Dil bir iletişim aracı olmaktan çok daha fazla şeyi ifade eder. Her dil ve o dili konuşan toplumun tarihinin ve kültürünün taşıyıcısıdır. Anadil insanın dünyayla ilk iletişim kurma, öğrenme, kişiliğinin kimliğinin  duygusal ve zihinsel gelişiminin ayrılmaz bir parçasıdır.

Dünya küçük bir köy haline gelirken yerel kültürler ve diller yok olma tehlikesiyle karşı karşıya kaldı. Avrupa ve Amerika’da bununla ilgili ciddi çalışmalar yapılarak dillerin yok olmasının önüne geçmek için politikalar  üretilmeye çalışılıyor.

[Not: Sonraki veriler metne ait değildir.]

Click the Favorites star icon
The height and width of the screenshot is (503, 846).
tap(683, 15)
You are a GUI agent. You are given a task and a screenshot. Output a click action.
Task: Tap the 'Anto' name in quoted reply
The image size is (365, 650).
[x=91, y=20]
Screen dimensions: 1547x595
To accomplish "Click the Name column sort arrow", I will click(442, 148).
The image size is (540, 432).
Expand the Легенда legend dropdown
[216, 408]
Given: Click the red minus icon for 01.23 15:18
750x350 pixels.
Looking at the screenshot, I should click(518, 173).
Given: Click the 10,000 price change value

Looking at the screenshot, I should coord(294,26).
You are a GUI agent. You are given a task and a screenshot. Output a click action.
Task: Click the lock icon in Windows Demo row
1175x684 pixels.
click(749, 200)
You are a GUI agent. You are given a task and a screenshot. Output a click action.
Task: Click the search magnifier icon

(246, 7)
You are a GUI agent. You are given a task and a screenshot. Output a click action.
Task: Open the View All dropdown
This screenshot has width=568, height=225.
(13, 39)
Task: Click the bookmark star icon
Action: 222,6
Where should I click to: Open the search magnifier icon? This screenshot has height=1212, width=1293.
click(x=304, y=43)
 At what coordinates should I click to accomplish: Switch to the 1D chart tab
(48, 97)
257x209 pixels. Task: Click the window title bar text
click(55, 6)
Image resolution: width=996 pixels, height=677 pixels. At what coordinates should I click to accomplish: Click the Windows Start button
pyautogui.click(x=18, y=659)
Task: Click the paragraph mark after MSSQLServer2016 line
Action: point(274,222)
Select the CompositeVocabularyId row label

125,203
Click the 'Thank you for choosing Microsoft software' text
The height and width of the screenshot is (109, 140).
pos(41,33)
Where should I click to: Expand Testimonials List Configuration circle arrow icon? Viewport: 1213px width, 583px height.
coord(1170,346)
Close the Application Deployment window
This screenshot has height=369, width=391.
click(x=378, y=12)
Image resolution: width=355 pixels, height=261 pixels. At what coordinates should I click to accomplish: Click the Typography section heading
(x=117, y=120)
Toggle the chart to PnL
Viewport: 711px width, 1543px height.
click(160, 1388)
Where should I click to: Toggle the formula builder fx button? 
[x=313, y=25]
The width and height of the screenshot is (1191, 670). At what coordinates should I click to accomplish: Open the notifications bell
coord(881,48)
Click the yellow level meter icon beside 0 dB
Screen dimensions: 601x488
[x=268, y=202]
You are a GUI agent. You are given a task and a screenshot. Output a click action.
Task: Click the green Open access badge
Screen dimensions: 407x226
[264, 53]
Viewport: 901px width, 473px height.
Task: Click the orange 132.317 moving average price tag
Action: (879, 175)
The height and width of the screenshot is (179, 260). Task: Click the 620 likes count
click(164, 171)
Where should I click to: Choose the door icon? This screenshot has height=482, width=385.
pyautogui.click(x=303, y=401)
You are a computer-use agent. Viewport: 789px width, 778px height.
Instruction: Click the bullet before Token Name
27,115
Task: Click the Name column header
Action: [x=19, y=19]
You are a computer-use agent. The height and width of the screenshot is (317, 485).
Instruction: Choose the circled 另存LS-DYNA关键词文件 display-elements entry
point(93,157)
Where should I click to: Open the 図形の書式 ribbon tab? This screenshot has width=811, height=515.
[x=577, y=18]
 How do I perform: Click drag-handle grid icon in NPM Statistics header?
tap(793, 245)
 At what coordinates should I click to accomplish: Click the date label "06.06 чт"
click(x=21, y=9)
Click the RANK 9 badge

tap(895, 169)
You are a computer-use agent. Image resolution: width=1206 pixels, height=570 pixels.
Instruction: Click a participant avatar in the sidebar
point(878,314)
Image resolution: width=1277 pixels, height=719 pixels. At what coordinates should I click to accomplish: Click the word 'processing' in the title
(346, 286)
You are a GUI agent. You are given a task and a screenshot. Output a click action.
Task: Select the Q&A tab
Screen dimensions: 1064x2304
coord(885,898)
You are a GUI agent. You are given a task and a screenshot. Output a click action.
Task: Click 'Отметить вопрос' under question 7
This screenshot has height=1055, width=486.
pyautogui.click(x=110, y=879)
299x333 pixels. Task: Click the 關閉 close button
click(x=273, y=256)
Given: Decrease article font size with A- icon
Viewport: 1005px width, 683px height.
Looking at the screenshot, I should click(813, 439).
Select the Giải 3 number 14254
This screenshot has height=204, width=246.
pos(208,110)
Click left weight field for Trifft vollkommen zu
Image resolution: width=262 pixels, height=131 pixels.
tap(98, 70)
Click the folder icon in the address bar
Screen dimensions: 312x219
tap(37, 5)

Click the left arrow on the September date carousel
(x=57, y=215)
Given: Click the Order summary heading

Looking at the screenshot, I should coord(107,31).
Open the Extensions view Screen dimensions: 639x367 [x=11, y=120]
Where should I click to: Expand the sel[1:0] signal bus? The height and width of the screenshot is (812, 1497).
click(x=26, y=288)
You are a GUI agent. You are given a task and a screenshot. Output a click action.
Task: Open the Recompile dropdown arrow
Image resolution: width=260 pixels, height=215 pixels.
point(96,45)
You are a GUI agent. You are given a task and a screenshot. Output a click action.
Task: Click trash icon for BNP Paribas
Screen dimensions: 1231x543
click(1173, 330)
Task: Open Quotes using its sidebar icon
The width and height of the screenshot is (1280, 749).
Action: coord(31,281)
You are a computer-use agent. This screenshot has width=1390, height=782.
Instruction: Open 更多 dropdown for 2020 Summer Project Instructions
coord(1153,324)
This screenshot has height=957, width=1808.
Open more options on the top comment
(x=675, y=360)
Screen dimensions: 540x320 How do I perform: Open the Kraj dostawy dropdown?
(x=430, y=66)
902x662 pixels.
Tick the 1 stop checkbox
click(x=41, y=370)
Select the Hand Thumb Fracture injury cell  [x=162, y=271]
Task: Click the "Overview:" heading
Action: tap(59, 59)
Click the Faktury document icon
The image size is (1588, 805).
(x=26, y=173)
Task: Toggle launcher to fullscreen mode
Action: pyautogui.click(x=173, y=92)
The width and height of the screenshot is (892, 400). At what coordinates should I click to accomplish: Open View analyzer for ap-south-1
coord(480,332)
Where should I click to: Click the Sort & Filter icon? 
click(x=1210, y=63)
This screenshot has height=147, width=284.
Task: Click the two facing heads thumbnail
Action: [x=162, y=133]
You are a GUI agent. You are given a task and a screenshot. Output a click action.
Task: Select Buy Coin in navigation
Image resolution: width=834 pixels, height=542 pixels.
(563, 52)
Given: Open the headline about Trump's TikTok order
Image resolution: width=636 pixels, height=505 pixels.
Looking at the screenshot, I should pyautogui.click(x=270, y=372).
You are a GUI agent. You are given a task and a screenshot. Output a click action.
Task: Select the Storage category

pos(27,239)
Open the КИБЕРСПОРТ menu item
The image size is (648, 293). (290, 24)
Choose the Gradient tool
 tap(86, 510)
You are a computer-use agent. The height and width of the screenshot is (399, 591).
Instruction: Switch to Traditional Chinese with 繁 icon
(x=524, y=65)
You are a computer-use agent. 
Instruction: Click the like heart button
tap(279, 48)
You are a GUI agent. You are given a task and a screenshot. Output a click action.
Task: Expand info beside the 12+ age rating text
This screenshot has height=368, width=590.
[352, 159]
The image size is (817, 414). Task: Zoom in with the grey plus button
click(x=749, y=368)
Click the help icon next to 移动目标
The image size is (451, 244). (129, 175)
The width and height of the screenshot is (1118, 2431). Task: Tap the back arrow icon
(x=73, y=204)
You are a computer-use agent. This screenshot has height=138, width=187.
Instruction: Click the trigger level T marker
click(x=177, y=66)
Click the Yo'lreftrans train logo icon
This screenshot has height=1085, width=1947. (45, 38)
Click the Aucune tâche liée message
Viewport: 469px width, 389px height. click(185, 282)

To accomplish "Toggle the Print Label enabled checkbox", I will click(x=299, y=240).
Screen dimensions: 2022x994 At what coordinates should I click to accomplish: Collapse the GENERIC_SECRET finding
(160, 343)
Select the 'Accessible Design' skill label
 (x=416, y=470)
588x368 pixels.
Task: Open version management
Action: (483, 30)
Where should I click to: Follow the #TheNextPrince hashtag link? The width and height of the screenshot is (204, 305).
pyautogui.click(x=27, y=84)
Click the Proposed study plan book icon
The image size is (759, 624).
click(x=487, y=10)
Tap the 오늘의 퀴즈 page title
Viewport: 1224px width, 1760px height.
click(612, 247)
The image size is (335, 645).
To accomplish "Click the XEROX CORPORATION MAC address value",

Türkiye’de ulus devletin inşası sürecinde oluşturulan tek dil politikası hiç sekteye uğramadan devam etti. Avrupa Birliği uyum yasaları çerçevesinde AKP iktidarı göstermelik olarak atmış olduğu adımlardan gerçek hedeflerine ulaşınca vazgeçti. Ülkede yaşayan milyonlarca insan anadillerinde eğitim alamazken bunun talep edilmesi çeşitli gerekçeler sunularak kriminalize edilip yasak kapsamı genişletildi.

Özellikle bir dönem dil üzerindeki yasakları kaldıracağını söyleyen AKP, iktidarını sağlamlaştırınca göstermelik olarak seçmeli ders şeklinde okullara koyduğu Kürtçe derslerden fiilen vazgeçti. Bunun en bariz örneği seçmeli ders olan Kürt dilinin okullarda okutulmasını sağlayacak öğretmenlerin ataması yapılmamış olması yapıldıysa da sembolik düzeyde kalmasıdır.Bu iktidarın ve devletin Kürt diline ve farklı dillere bakışının en bariz örneğidir.., Diyarbakır’da 2017 yılında sadece 3 Kürtçe öğretmeni  atanmıştır. Okullarda ihtiyaç yokmuş şeklinde planlama yapılarak öğrencilerin Kürtçe dersine ulaşması fiilen engellenmiştir. Biz eğitim sen olarak milyonlarca kişinin kendi anadiline seçmeli ders olarak okutulmasını kabul etmiyoruz .Her toplum kendi anadilinde eğitim görmeli bu yasakçı  faşizan politikalardan biran önce vazgeçilmelidir.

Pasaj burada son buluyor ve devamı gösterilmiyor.